SUNGGUH, aku sulit berkonsentrasi di kelas. Bu Asti menjelaskan tentang Hukum III Newton: aksi-reaksi, tapi otakku berada dalam kelembaman Hukum I Newton. Pikiranku berputar-putar konstan pada Bagus.
Saat istirahat, aku menarik Wulan untuk segera ke kantin. Tak mampu kutahan amukan dalam lambungku. Kupesan soto ayam dan es teh, sedangkan Wulan juga soto ayam namun ditemani es jeruk.
Wulan bercerita tentang peserta olimpiade fisika yang diisi oleh nama-nama baru dan satu nama kakak kelas yang tahun lalu juga ikut fisika serta astronomi. Dia menjelaskan kalau Rabu baru mulai bimbingan. Dia pun menanyaiku kapan aku mulai bimbingan. Jawabku melalui pundak kiri yang kunaikturunkan sekali.
“Nanti siang sudah mulai,” jawab suara nada rendah di belakangku.
Dia? Ada apa dia di sini?
Wulan seketika menundukkan wajahnya dan menatap mangkuk sotonya yang bersisa beberapa taoge.
“Aku tadi dapat pesan dari Bu Gina. Karena aku tak punya nomormu, jadi aku cari-cari kamu di kelas hingga ke sini,” lanjut Bagus.
“Oh, begitu,” sahutku.
Hening.
Aku menatapnya dan dia menatapku dengan bibir merona menahan kata.

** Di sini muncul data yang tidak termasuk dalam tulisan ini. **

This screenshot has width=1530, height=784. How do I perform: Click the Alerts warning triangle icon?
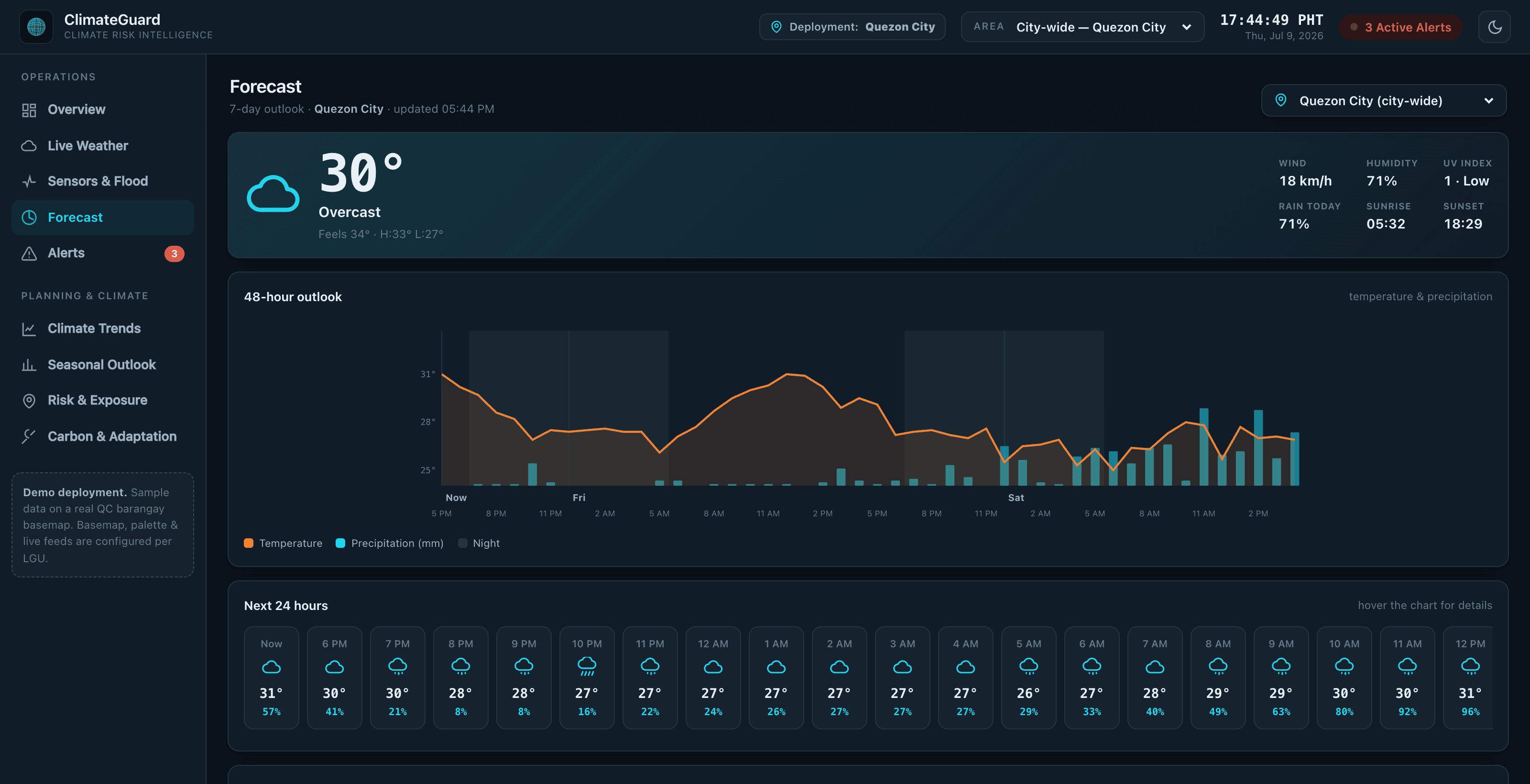coord(29,254)
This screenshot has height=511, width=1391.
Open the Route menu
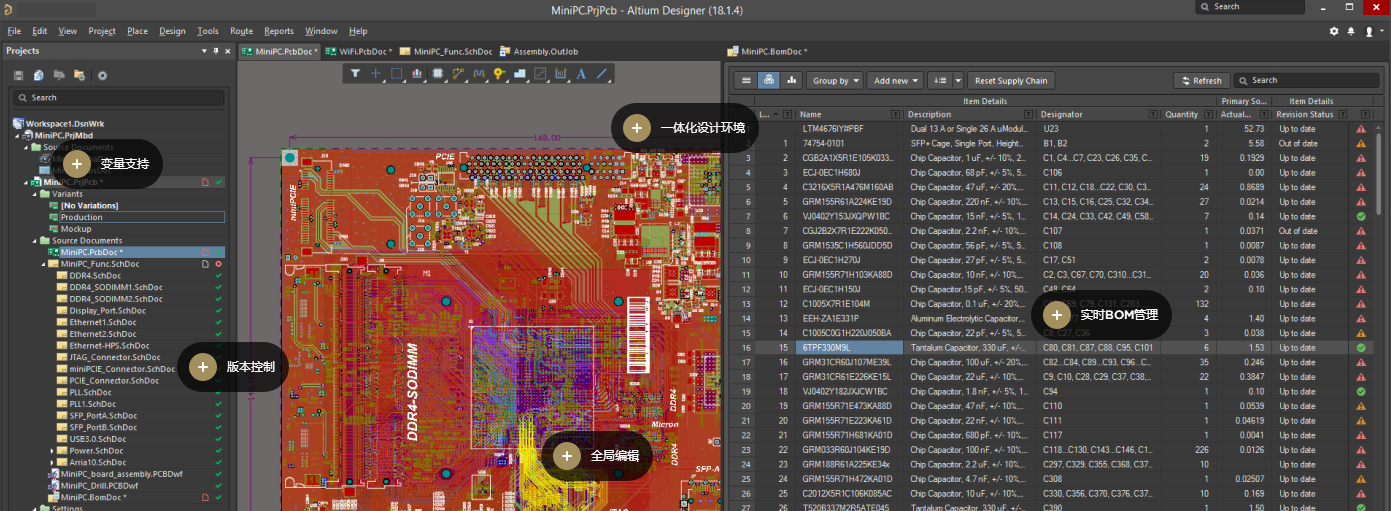pos(241,31)
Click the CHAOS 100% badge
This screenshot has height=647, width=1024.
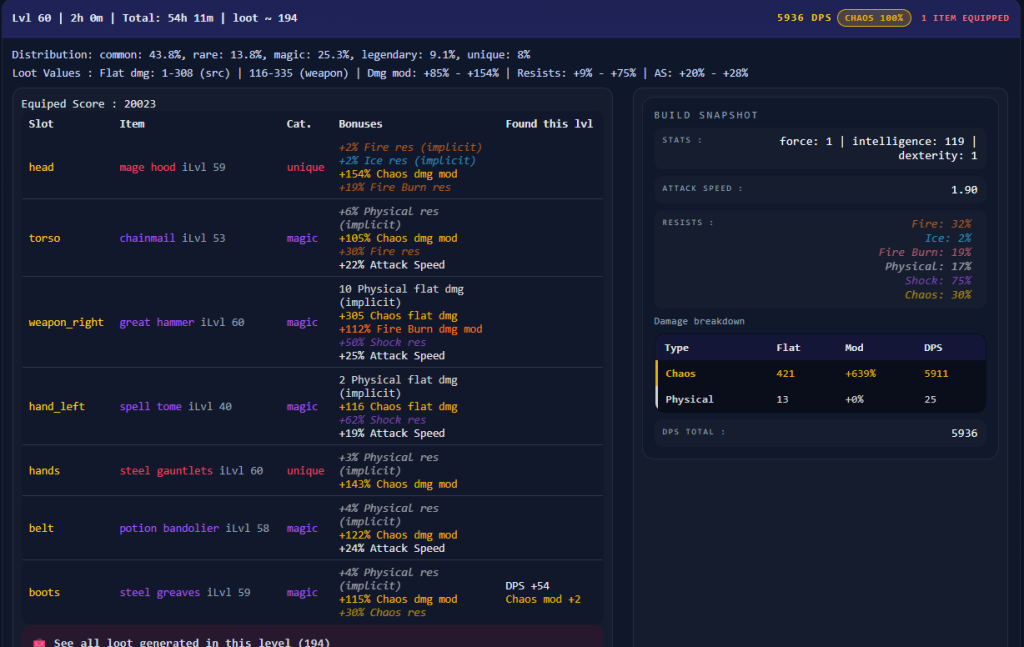click(873, 18)
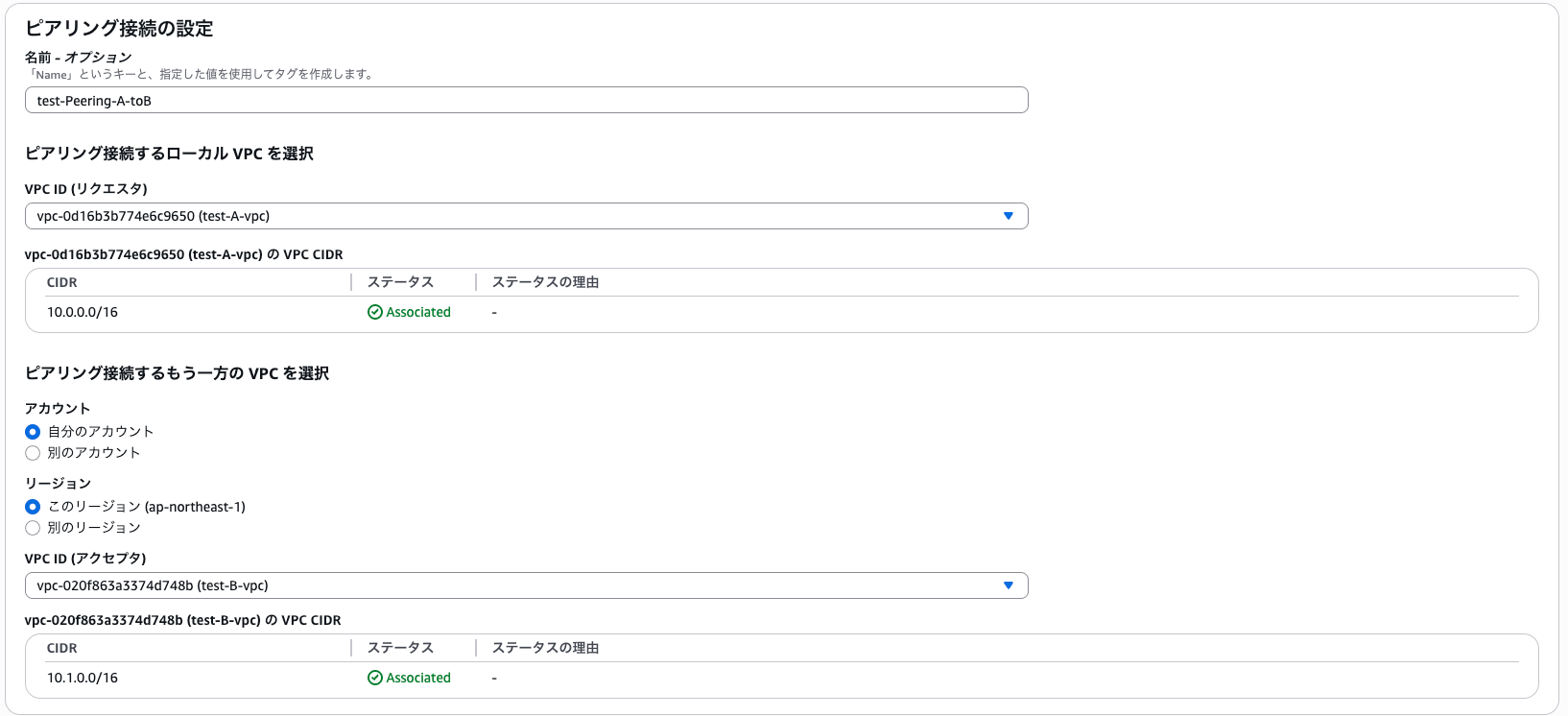
Task: Click the accepter VPC dropdown arrow icon
Action: tap(1008, 585)
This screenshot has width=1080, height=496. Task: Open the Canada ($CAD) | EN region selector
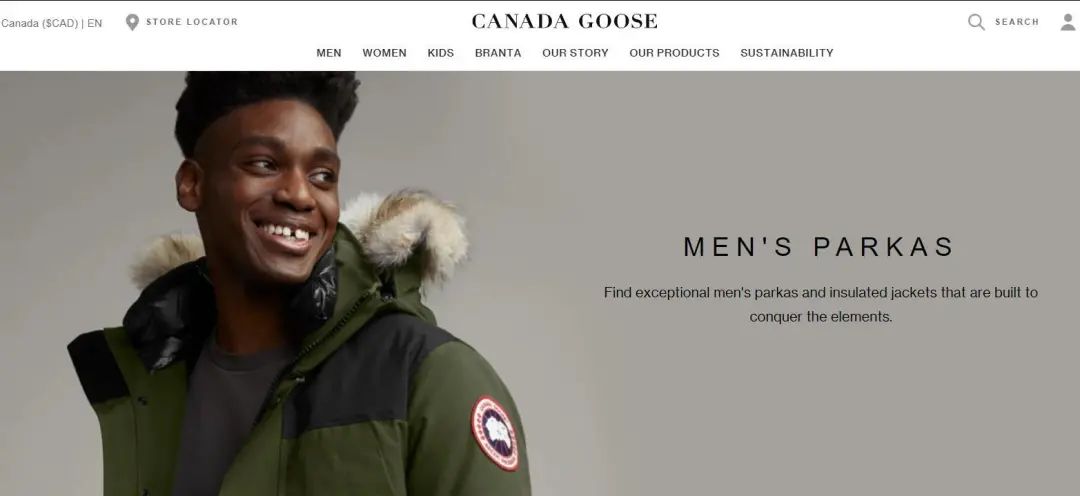point(52,23)
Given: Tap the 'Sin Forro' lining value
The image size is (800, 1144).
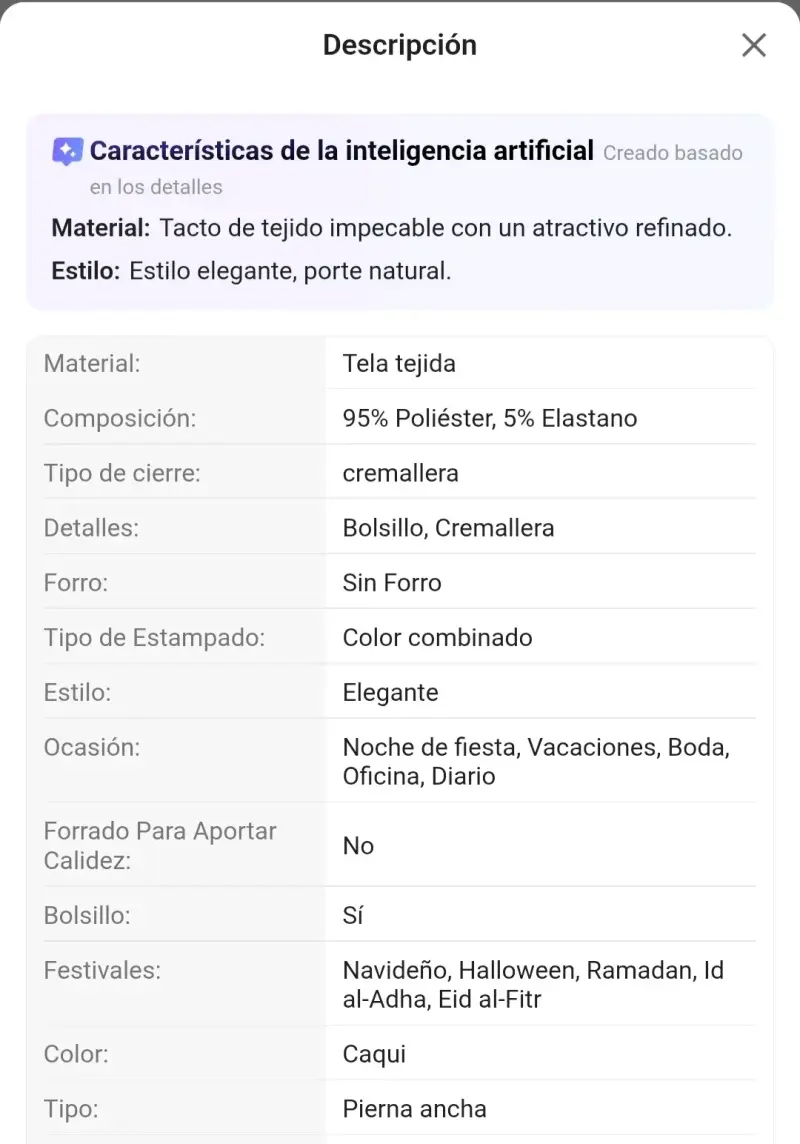Looking at the screenshot, I should pyautogui.click(x=392, y=582).
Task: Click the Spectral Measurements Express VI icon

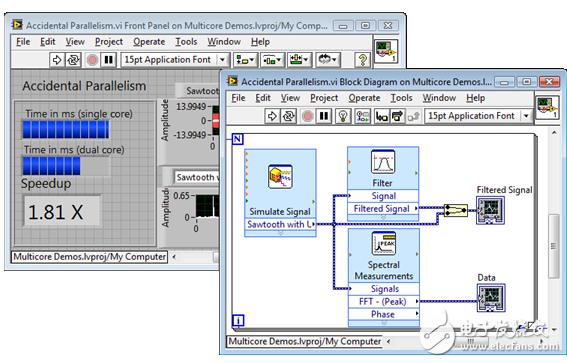Action: pyautogui.click(x=384, y=244)
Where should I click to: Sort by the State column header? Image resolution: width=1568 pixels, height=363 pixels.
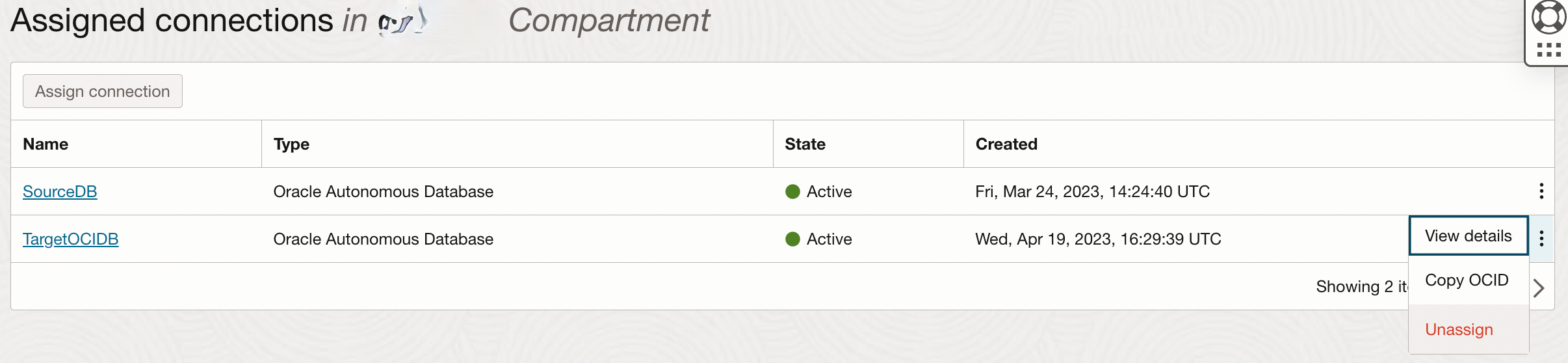(x=805, y=144)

Kulirik Wulan. Dia menaikkan alis tipisnya dan melototkan mata mungilnya ke tanganku. Apaan sih itu anak? Dia dirasuki apa? Oh, atau karena di hadapannya – di hadapanku pula – ada mantannya? Mata Wulan mengguling lalu kembali menekan ke arah tanganku. Apa sih? Soto? Ponsel? Tangan?
“Ya sudah, sampai bertemu nanti ya di ruang biologi.” Bagus hanya menyisakan aroma jeruk nipis dan jahe tanpa ada lagi penampakannya.
“Kenapa sih, Lan? Salting begitu ada mantan,” ujarku yang dibumbui tawa.
“Dia itu kasih kode minta nomormu,” jawabnya.
“Ha?” Bodoh sekali aku. “Kenapa dia tak minta langsung sih?”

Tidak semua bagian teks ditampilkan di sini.